• _YOUR ASSIGNMENT_
When the line containing "مشاهده همه (92, 1211)" is found in the data below, copy it and each line after it through the line containing "Home (67, 208)", exactly and with no others.
==== DATA PROVIDED
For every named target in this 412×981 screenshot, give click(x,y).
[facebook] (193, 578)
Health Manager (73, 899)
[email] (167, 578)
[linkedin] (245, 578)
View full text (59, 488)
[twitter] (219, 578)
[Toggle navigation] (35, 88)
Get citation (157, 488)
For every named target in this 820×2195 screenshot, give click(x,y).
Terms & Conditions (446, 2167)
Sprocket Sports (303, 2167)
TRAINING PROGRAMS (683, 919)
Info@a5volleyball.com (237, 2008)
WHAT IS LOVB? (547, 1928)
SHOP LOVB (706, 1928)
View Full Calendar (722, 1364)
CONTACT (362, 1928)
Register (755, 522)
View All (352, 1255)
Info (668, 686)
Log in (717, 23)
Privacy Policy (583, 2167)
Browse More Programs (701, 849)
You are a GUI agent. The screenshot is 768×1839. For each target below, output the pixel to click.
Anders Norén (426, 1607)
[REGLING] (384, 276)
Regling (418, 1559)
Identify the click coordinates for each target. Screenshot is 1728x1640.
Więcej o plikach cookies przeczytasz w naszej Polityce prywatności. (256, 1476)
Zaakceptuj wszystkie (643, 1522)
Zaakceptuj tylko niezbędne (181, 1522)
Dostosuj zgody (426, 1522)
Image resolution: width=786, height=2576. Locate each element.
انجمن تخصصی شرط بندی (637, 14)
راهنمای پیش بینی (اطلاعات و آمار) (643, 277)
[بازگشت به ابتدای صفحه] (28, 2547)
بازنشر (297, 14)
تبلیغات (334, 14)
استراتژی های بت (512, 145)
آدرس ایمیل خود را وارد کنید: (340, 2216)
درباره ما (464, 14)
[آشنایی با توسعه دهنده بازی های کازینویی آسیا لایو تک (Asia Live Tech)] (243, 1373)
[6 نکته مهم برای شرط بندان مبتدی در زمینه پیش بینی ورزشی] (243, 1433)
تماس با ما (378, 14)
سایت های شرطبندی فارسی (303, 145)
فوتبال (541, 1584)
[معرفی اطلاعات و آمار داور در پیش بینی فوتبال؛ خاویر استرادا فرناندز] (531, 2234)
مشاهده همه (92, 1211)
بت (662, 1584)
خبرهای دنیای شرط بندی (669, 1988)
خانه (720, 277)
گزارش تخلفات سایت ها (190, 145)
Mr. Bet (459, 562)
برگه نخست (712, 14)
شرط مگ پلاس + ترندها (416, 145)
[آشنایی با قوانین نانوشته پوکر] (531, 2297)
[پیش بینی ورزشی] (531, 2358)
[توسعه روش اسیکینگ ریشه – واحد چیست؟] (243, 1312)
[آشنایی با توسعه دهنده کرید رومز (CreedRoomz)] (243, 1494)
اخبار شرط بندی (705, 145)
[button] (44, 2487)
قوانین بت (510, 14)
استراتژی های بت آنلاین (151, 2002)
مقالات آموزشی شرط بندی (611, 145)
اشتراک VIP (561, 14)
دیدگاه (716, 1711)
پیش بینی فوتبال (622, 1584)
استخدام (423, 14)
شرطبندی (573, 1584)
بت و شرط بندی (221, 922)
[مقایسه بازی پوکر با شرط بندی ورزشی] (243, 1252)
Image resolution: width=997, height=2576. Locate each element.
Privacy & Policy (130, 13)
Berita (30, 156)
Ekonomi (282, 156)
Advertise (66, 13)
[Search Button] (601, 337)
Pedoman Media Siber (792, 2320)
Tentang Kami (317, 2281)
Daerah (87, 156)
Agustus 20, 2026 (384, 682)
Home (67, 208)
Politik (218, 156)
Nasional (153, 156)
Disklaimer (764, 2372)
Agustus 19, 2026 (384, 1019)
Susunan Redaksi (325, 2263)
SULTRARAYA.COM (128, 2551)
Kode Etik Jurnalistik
========
• _RESPONSE_
مشاهده همه (92, 1211)
بت (662, 1584)
خبرهای دنیای شرط بندی (669, 1988)
خانه (720, 277)
گزارش تخلفات سایت ها (190, 145)
Mr. Bet (459, 562)
برگه نخست (712, 14)
شرط مگ پلاس + ترندها (416, 145)
[آشنایی با قوانین نانوشته پوکر] (531, 2297)
[پیش بینی ورزشی] (531, 2358)
[توسعه روش اسیکینگ ریشه – واحد چیست؟] (243, 1312)
[آشنایی با توسعه دهنده کرید رومز (CreedRoomz)] (243, 1494)
اخبار شرط بندی (705, 145)
[button] (44, 2487)
قوانین بت (510, 14)
استراتژی های بت آنلاین (151, 2002)
مقالات آموزشی شرط بندی (611, 145)
اشتراک VIP (561, 14)
دیدگاه (716, 1711)
پیش بینی فوتبال (622, 1584)
استخدام (423, 14)
شرطبندی (573, 1584)
بت و شرط بندی (221, 922)
[مقایسه بازی پوکر با شرط بندی ورزشی] (243, 1252)
Image resolution: width=997, height=2576. Locate each element.
Privacy & Policy (130, 13)
Berita (30, 156)
Ekonomi (282, 156)
Advertise (66, 13)
[Search Button] (601, 337)
Pedoman Media Siber (792, 2320)
Tentang Kami (317, 2281)
Daerah (87, 156)
Agustus 20, 2026 (384, 682)
Home (67, 208)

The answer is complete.